> So when you say you want your master to send "as fast as possible", I
> suppose you meant get back to running your code as soon as possible. In
> that case you would want nonblocking. However when you say you want the
> slaves to receive data faster, it seems you're implying the actual data
> transmission across the network. I believe the data transmission speed is
> not dependent on whether the it is blocking or nonblocking.

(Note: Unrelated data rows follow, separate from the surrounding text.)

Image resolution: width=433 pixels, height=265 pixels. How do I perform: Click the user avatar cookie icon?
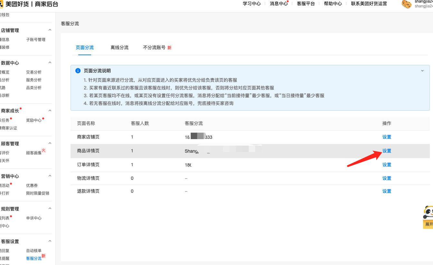click(x=407, y=4)
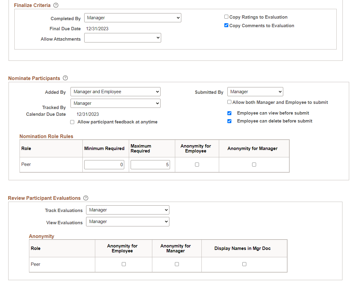This screenshot has width=351, height=282.
Task: Disable Copy Comments to Evaluation
Action: (x=226, y=25)
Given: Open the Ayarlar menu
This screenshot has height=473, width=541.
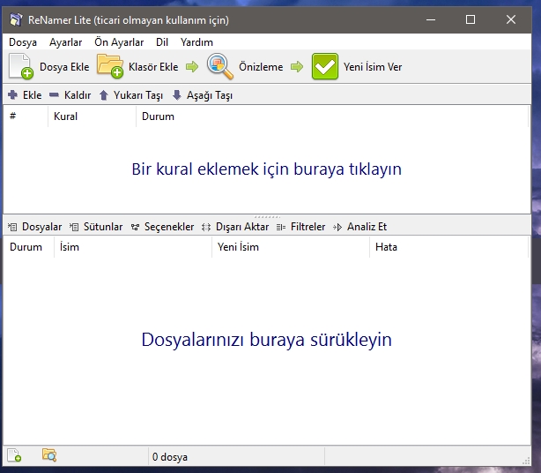Looking at the screenshot, I should (x=65, y=42).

Sorry I did not express myself clearly. With 'as fast as possible' I meant
that I want to have all data ASAP available in my slave nodes. The master
has nothing to do but sending so I do not care if the sends are blocking or
non-blocking. Actually the master will use seperate threads for the sending
anyway so either I launch a thread per blocking-send or just 1 thread to do
all the sending using nonblocking sends.
I do think there is plenty of reason for a difference (in the timing for
receiving the data in the slaves). If OpenMPI is not able to offload the
sending to some dedicated card (which in my case is probably the case since
I'm on a stock linux with stock ethernet cards) and OpenMPI will try to send
the data that it was requested to send by multiple nonblocking send's
simultaneously, OpenMPI itself probably needs to multi-thread the sending of
each message himself.
Well, I do not know anything about the internals of OpenMPI so I actually
have no clue how OpenMPI would do this really and how it will try to
optimise the use of BW on the network.